There is some wisdom in this statement, if these mags were predominatly aimed at the craftsman it sounds like the market for that reader is soft. Why would MRR pursue interests where the periodicals for that niche went belly up. Me, I’m for building basic skills, the foundation required to become a craftsman.

For example, one reads over and over that foam is the way to build a mountain scenery. Has hardshell and zip texture techniques become obsolete? Do they no longer have a place in our hobby? Is it foam or else?

Joe-Daddy, that is not entirely true. Just in the last couple of months the scenery technique using cardboard strip forms and red-rosin paper was given prime coverage by MRR.

No magazine can be everything for everyone…

I’m not sure we need a new magazine to compete with MR and/or RMC.

I know I have nits to pick with MR from time-to-time, but I think it really does cater to mainstream model railroading.

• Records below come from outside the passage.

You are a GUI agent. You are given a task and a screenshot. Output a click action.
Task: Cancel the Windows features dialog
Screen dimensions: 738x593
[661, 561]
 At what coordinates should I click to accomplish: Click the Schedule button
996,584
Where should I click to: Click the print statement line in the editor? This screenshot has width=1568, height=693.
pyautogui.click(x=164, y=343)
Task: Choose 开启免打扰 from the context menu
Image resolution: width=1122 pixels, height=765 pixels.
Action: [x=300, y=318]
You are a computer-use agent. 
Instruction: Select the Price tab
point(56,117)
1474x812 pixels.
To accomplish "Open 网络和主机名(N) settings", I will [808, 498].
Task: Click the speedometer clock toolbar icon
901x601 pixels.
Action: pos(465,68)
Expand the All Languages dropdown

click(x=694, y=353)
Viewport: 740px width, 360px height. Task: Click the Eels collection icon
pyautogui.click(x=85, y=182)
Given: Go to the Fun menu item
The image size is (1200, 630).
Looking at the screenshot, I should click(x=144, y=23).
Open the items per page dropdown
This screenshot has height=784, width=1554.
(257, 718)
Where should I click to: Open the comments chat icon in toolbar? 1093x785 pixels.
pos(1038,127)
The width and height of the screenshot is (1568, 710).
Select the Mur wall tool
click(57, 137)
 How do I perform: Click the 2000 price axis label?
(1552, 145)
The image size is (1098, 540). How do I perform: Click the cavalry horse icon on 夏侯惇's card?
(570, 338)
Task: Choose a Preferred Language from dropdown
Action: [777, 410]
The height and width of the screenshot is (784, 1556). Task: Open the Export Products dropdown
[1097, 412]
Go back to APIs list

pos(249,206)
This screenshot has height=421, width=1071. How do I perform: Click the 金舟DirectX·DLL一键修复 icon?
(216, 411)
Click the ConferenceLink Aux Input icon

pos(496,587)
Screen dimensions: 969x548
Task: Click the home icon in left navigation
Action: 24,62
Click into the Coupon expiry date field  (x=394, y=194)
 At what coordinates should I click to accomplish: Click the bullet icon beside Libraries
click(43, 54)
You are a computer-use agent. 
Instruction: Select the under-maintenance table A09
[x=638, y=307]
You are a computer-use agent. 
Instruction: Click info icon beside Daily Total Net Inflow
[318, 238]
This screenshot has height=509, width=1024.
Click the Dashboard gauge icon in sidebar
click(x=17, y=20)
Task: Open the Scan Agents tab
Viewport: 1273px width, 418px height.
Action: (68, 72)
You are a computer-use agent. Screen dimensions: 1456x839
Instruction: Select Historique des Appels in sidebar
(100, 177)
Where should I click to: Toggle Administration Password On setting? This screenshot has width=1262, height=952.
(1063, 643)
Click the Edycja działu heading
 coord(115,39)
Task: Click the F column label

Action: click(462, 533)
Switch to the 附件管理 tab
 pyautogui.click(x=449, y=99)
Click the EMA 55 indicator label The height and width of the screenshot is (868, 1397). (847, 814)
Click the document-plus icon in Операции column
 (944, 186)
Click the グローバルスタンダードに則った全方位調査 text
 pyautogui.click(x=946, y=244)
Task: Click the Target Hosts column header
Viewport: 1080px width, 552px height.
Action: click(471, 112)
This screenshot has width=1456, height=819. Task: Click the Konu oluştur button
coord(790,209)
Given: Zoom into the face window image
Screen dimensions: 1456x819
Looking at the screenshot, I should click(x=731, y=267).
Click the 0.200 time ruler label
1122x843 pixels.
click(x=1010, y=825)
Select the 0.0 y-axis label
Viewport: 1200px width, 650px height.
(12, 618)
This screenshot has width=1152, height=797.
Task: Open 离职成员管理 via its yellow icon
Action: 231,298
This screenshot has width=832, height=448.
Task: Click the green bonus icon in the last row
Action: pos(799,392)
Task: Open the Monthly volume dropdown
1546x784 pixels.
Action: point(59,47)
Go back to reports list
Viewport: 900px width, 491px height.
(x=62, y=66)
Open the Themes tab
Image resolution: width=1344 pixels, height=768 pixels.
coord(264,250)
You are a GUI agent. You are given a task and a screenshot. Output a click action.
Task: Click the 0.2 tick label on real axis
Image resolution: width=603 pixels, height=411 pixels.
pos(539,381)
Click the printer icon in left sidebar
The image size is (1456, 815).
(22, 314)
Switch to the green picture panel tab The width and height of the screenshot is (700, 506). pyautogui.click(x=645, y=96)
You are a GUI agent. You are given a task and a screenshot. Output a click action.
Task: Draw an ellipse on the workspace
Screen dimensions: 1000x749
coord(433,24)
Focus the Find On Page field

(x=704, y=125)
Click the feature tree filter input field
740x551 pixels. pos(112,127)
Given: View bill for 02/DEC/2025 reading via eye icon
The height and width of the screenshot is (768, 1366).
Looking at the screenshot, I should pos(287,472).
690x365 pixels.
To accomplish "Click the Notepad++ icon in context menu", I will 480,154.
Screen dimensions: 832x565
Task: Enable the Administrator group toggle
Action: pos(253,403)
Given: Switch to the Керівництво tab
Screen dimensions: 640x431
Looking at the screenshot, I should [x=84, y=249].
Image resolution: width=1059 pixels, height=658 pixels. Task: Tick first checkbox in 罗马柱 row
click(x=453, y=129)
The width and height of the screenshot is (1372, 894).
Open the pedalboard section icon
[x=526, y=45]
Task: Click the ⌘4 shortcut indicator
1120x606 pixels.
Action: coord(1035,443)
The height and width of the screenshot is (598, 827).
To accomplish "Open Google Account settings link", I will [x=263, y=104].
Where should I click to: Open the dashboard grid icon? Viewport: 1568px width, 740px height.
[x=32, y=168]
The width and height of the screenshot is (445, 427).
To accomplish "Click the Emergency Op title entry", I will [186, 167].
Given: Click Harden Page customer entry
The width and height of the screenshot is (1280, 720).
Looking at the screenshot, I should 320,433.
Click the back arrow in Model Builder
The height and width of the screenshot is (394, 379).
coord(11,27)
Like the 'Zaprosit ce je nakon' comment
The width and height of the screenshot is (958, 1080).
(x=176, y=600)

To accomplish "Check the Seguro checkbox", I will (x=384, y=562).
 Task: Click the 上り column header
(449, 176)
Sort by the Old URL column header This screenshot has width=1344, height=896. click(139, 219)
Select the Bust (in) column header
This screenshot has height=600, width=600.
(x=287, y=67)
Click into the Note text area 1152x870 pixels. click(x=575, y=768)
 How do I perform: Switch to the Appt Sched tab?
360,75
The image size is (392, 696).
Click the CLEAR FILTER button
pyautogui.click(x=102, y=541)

For those with a more craftsman/advanced bent, there’s RMC.

For those into narrow gauge (and highly-detailed stuff), there’s NG&SL Gazette.

For us N scalers, there’s N Scale Railroading and N Scale Magazine (the former more mainstream and the latter craftsman-oriented to include scratch-bashing N scale steam).

O scale has several magazines that range from 3-rail to Fine O Scale.

Garden folks have their magazines.

S scale has two magazines (one is for Sn3 exclusively).

Then there are RMJ and some others.

I think there are plenty to choose from.

Simon,

I saw Red Rosin paper coverage in RMC, did MRR cover it as well? Either of which further emphasizes my point, is hardshell and zip texturing no longer a suitable, acceptable way to do scenery?

Joe

[quote user=“joe-daddy”]

Idea # 1 Regional Corner

I’d like to see a monthly ‘regional’ layout visit of a real layout by someone who’s name is not one of the so recogninzed 30 or so that they seem to rotate between. We seem to see features from the same modeleres over and over with a few new salted in here and there. How many times have we seen Eric’s Utah Belt. How about a feature on Art Hill’s corner canyon or Brunton’s Helix for example.

So, how could it work? First, divide the country into 3 or 4 regions plus Europe and Australia. Then each month have a layout visit to one of these different regions in sequence. Shoot the whole place, let us see what they did good and what they’d like to improve. These layouts would look like one of ‘ours’ not one of ‘theirs’ meaning that you do not necessarily see the money flowing off the table, but you see the work of a real modeler. No photoshoping the backgrounds, we don’t mind seeing the basement window, we have one on our layout room, so what.

Real layouts done by real guys and gals are very interesting to me. I love to see the benchwork, the under construction stuff, things not finished, modeling in the raw if you will. Why? It keeps it all in perspective, lets me feel good about some of my work while trying hard to extend myself in other areas.

Idea #2 Neat Shop areas

How about a monthly shot or two of the best workshop areas?

Idea #3 Monthly teen layout

Each month, run a picture of a railroad being built by a teen modeler, and let it be the teen’s work, not grandpa’s that gets published. Encourage teens and youth.

Idea #4 Benchwork of the month

Unique pictures of benchwork under construction, stuff we would find interesting.

Just a few ideas that I’d like to see done.

Joe Daddy&nb

I thought I was a noob and here I am…obsolete already [:P] Anyways, well, hardshell is FAR from dead in my house… I used it to build my mountains… pictures probably next weekend! [:)]

Brian

Actually, S has 4 if you count the NASG Dispatch. The Sn3 Modeler is twice yearly, S/Sn3 Modeling Guide has had trouble maintaining their every other month schedule, S Gaugian and Dispatch are every other month and maintain their schedule. But still, for a minority scale we do pretty good.

And you’re right, overall there is a pretty good selection.

Enjoy

Paul

I have been subscribing off and on since the mid '60’s. I always considered MRR for advanced folks.